With the pictures removed, retype the lines from the one holding "Task: Open the Administration menu" through the end of the records, exactly as written.

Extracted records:
# # # # #
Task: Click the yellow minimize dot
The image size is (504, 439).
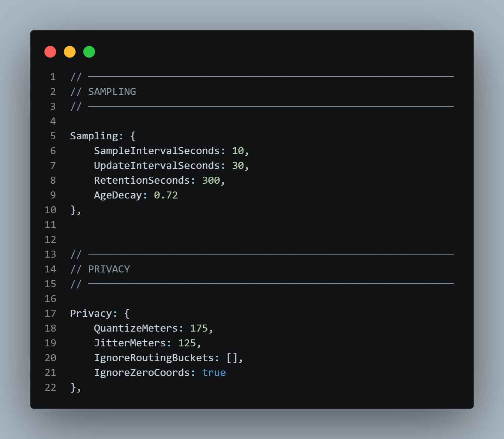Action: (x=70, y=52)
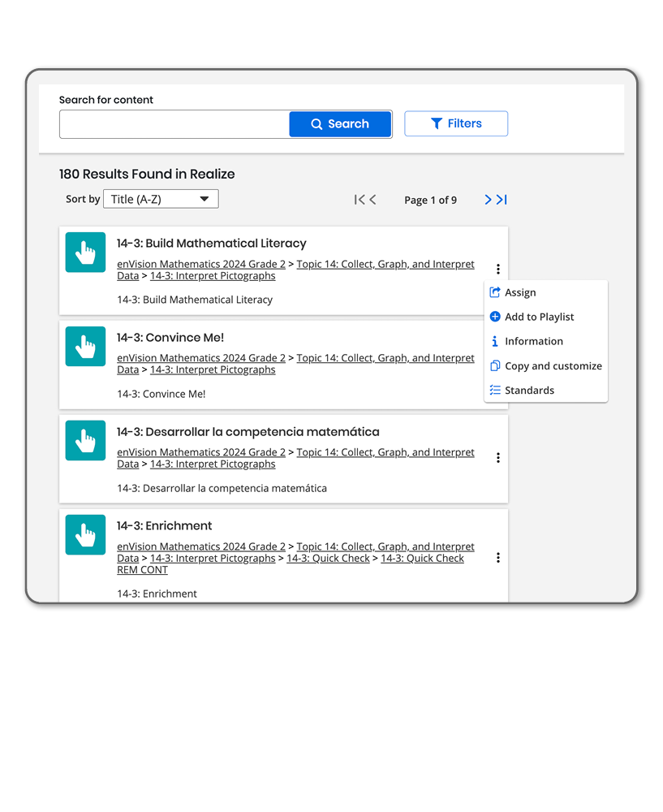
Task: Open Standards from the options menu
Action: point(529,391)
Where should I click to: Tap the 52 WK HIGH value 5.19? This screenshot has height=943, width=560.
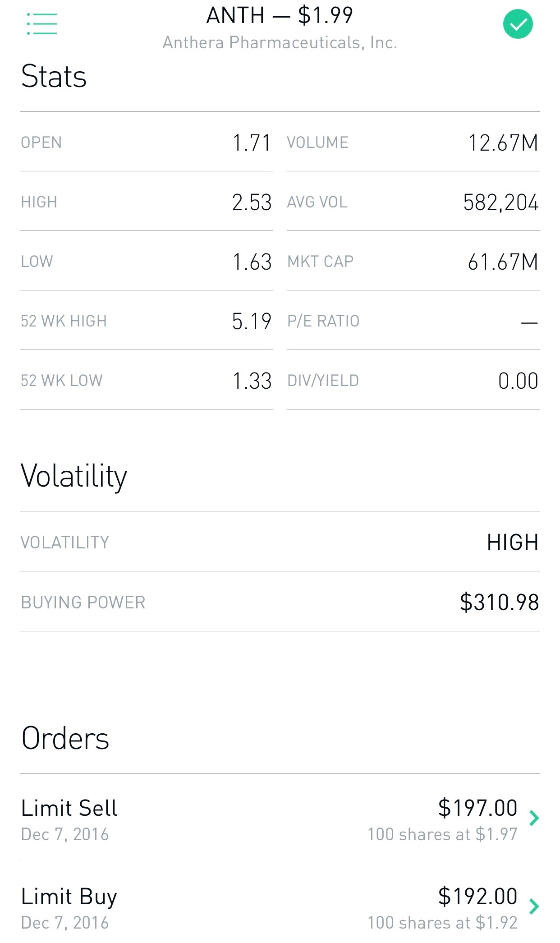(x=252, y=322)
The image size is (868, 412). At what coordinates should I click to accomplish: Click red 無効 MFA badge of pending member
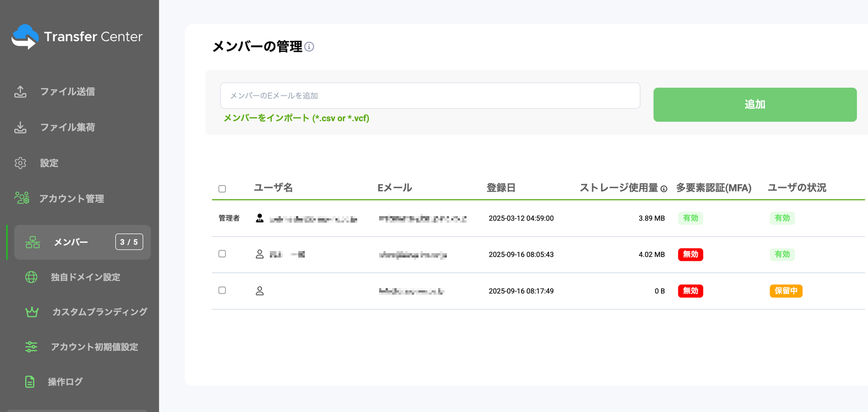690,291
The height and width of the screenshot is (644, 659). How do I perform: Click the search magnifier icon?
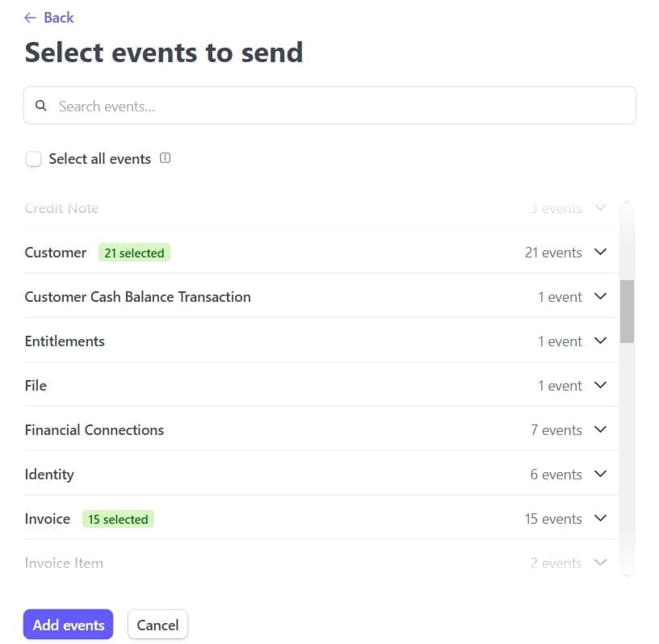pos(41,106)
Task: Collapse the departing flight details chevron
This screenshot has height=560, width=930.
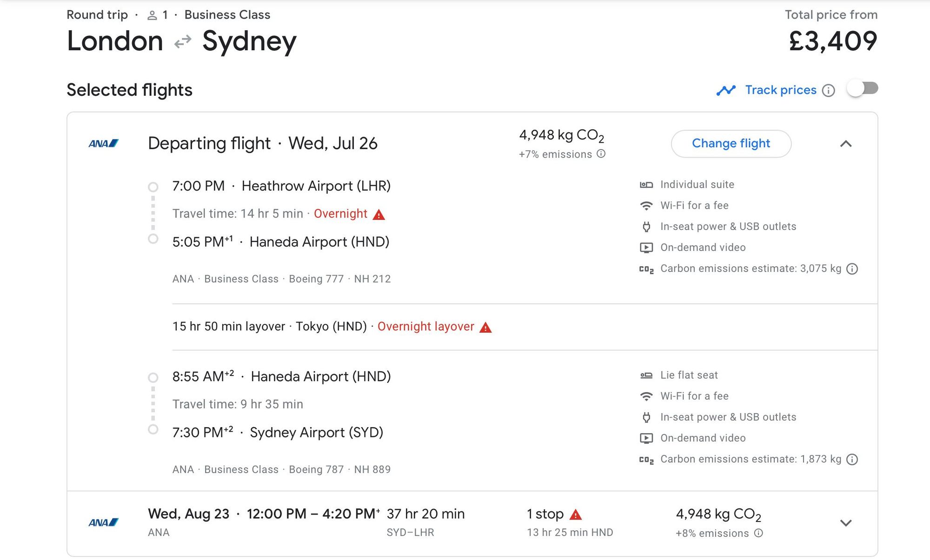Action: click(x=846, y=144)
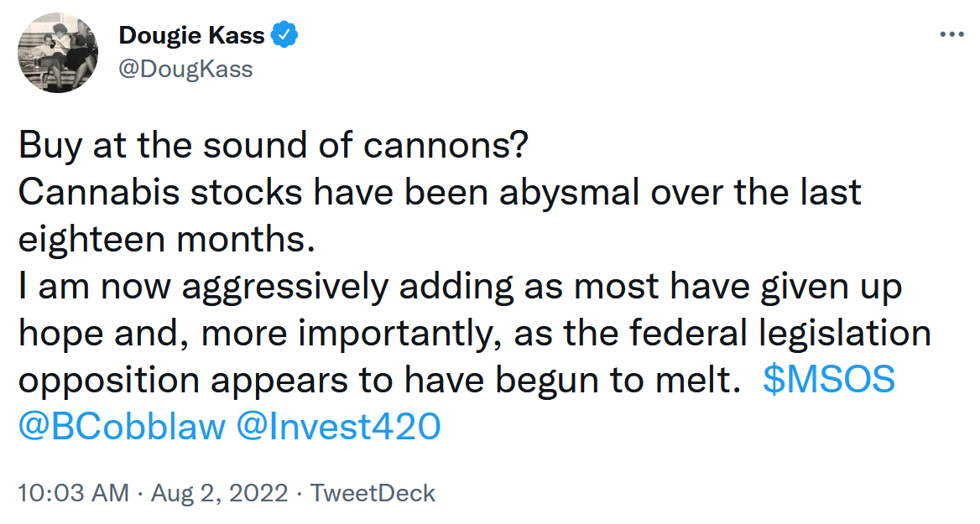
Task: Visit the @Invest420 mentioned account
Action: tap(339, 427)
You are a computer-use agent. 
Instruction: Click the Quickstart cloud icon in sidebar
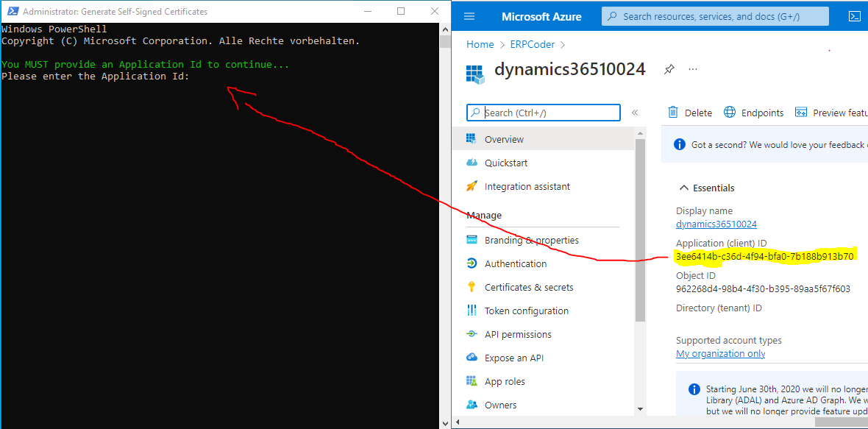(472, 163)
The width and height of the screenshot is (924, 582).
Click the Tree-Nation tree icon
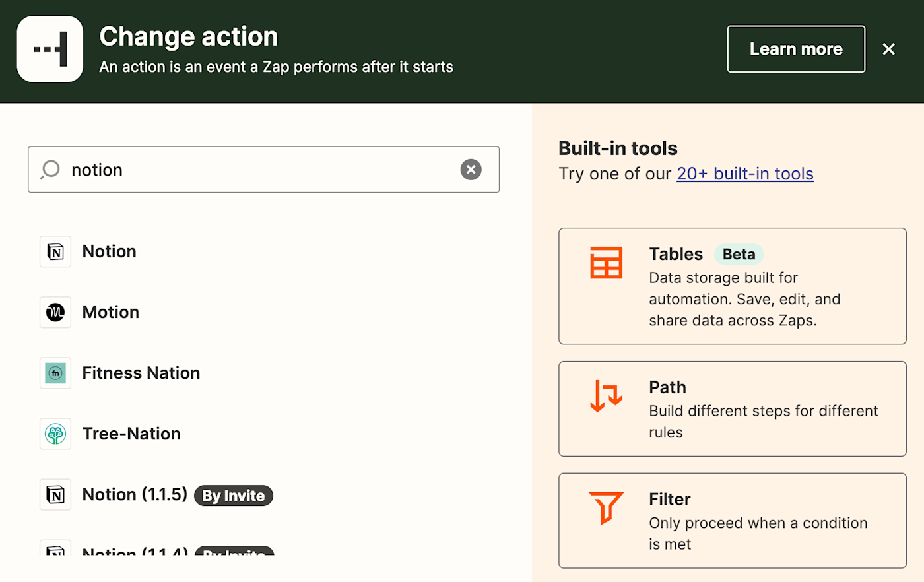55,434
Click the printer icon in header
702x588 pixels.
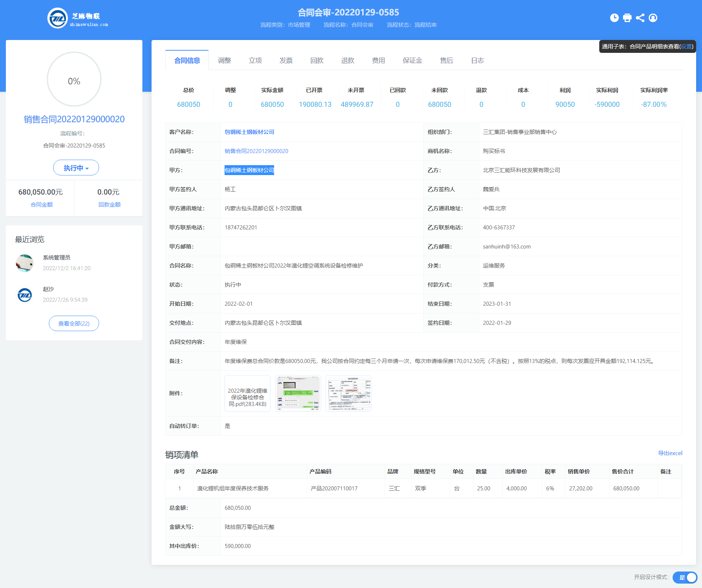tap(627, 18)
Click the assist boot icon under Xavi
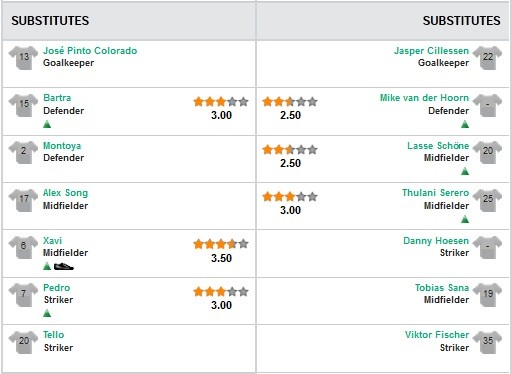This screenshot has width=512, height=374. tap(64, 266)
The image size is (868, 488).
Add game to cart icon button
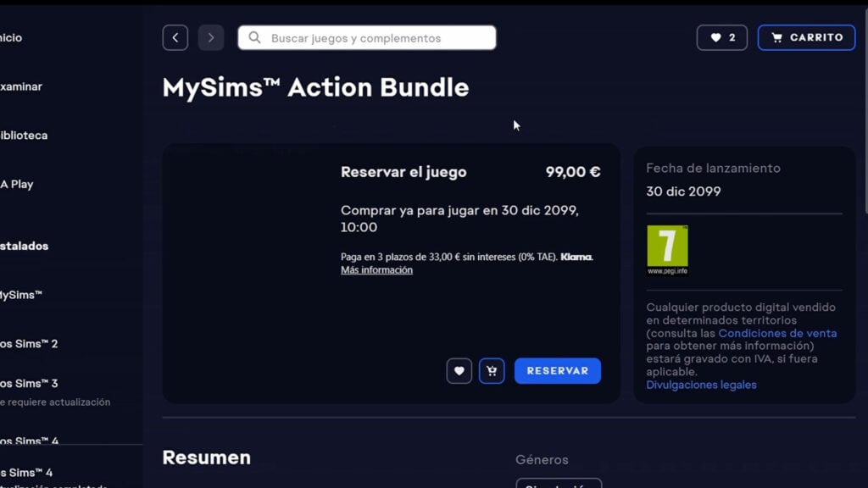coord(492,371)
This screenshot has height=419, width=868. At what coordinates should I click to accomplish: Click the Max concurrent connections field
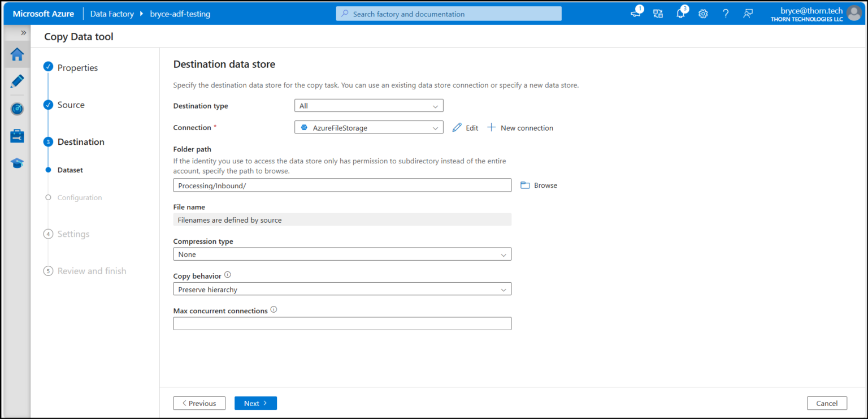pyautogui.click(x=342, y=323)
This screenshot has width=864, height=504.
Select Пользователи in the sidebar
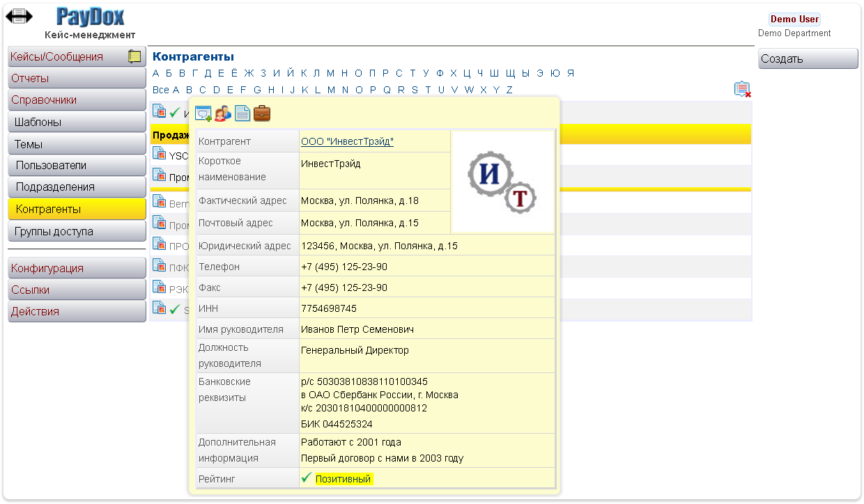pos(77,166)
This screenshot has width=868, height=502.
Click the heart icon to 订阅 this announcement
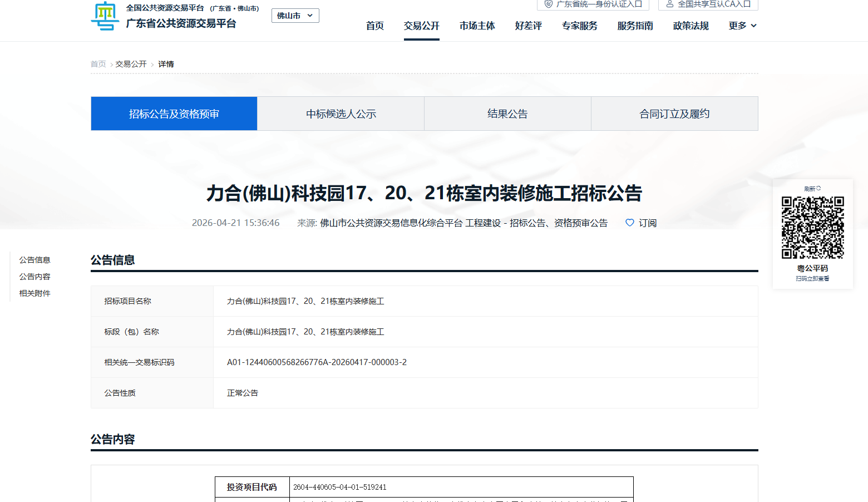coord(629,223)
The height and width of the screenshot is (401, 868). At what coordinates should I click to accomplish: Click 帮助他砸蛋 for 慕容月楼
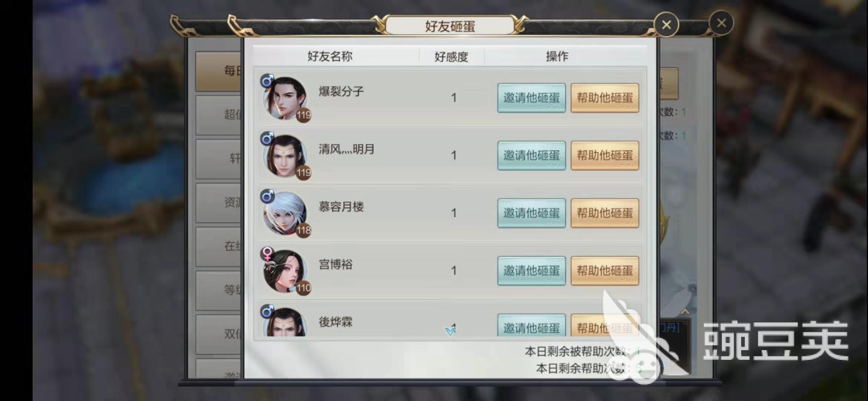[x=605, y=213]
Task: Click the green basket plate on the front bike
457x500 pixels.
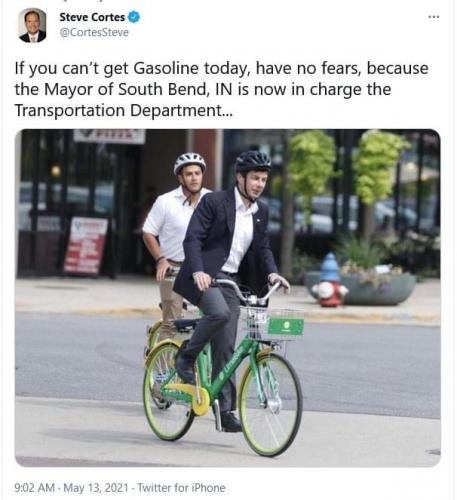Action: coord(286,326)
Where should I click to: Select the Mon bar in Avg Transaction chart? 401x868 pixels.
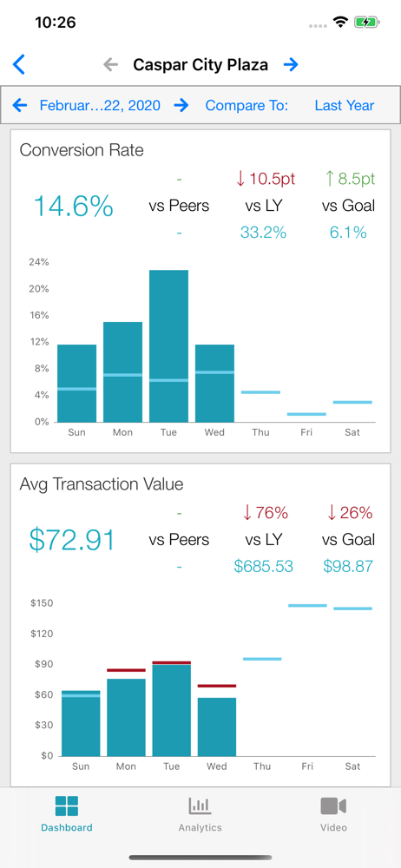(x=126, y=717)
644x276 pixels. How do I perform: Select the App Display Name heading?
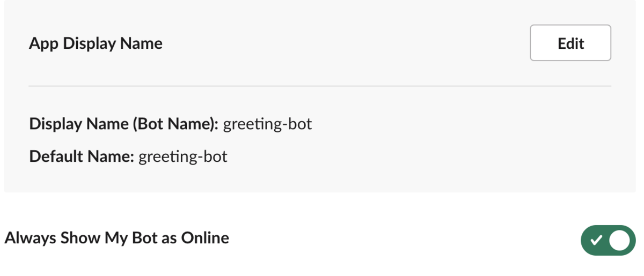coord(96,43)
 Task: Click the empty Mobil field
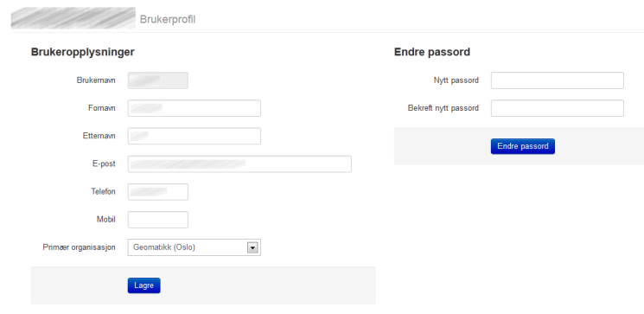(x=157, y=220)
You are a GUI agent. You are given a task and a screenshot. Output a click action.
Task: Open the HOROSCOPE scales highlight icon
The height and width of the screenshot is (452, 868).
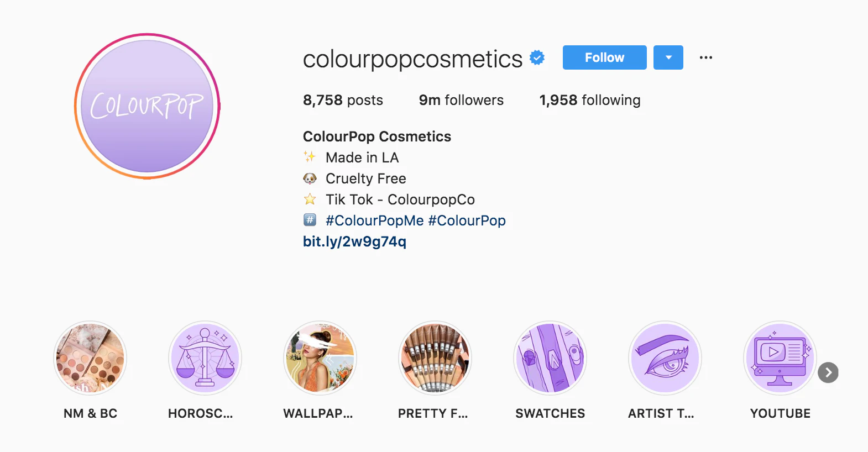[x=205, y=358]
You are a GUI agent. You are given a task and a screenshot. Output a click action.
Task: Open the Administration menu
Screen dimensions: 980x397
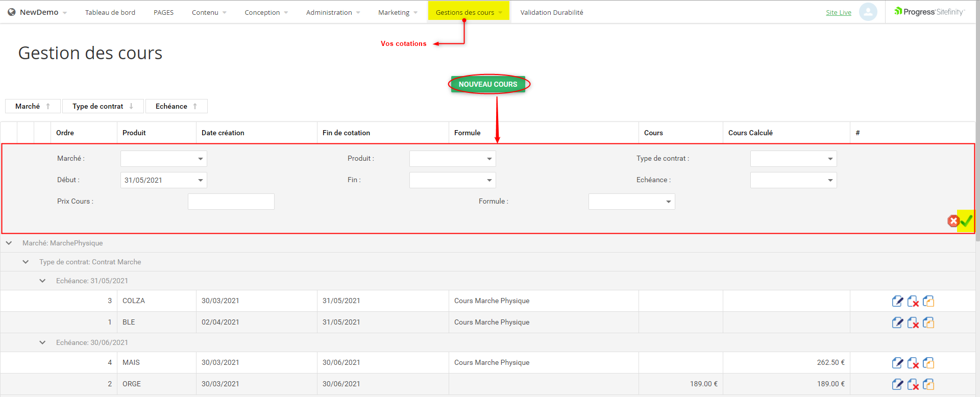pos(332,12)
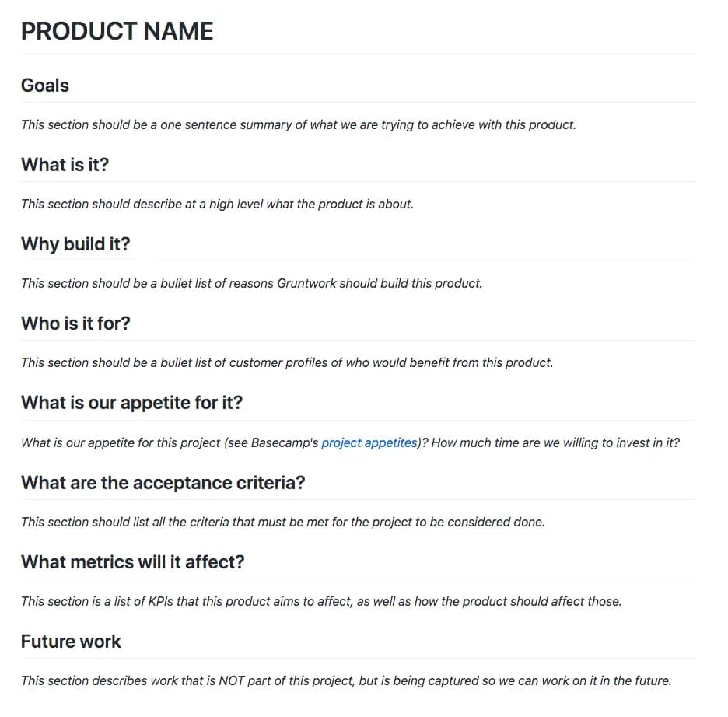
# # # # #
» Response to the task:
Task: Open the Administration menu
Screen dimensions: 980x397
pos(332,12)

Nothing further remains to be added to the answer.